- Title card
- Directed by: Fred Avery
- Story by: Jack Miller
- Produced by: Leon Schlesinger
- Starring: Mel Blanc
- Music by: Carl W. Stalling
- Animation by: Sid Sutherland
- Color process: Technicolor
- Production company: Leon Schlesinger Productions
- Distributed by: Warner Bros. Pictures The Vitaphone Corporation
- Release date: December 31, 1938;
- Running time: 7 min
- Country: United States
- Language: English

= The Mice Will Play =

1938 film by Fred Avery

The Mice Will Play is a 1938 American animated comedy short film directed by Fred Avery. The short was released on December 31, 1938. It is part of the Merrie Melodies series. It was re-released as a "Blue Ribbon" reissue in 1949, rendering the original film lost; Avery kept a nitrate fragment of the original titles, which was sold by his family in 2004 to a private collector, but still available publicly at extremely low definition.

==Plot==
Some mice find their way into I. M. Nutts' laboratory and are intrigued with their surroundings, which they explore after checking the laboratory to be actually empty by yelling and carving "Gone with the Wind" in the walls. They are entertained a series of slides under a microscope, including red and white blood cells having a football game, chickenpox depicted as literal chicks, and whooping cough germs who are humorously afflicted with the disease.
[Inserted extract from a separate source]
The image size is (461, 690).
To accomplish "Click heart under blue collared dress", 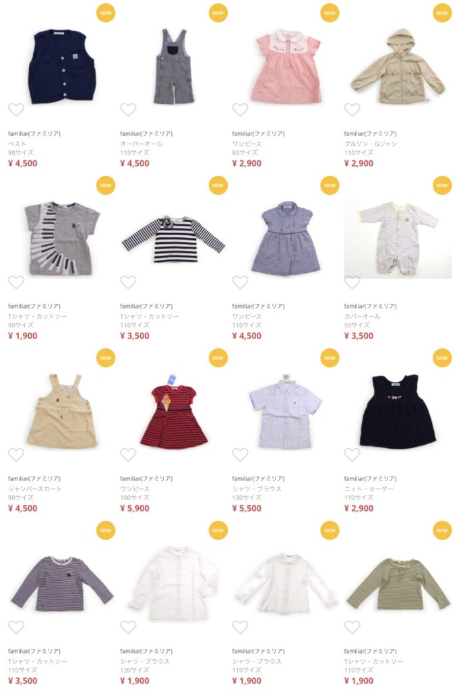I will tap(241, 282).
A cat spots them while the mice entertain themselves with a stethoscope and X-ray machine, while a female laboratory mouse named Susie screams for help in a cage in a nearby room. A mouse drinks neon fluid and lights up, while another tries on glasses and is confused into seeing the eye test's prices. An audience member stops the mice from prodding the mouse at the microscope with a syringe filled with chemicals. As the cat prepares to eat them, Susie folds a letter into a paper airplane and flies it into the main room, allowing a mouse to save her. The two mice fall in love and marry in the form of a jazz musical routine. The cat is going to kill the groom, but relents upon hearing that Susie wants to have a large number of baby mice, a long term benefit over eating the mice at once.

==Home media==
This short is available as an extra on Looney Tunes Mouse Chronicles: The Chuck Jones Collection.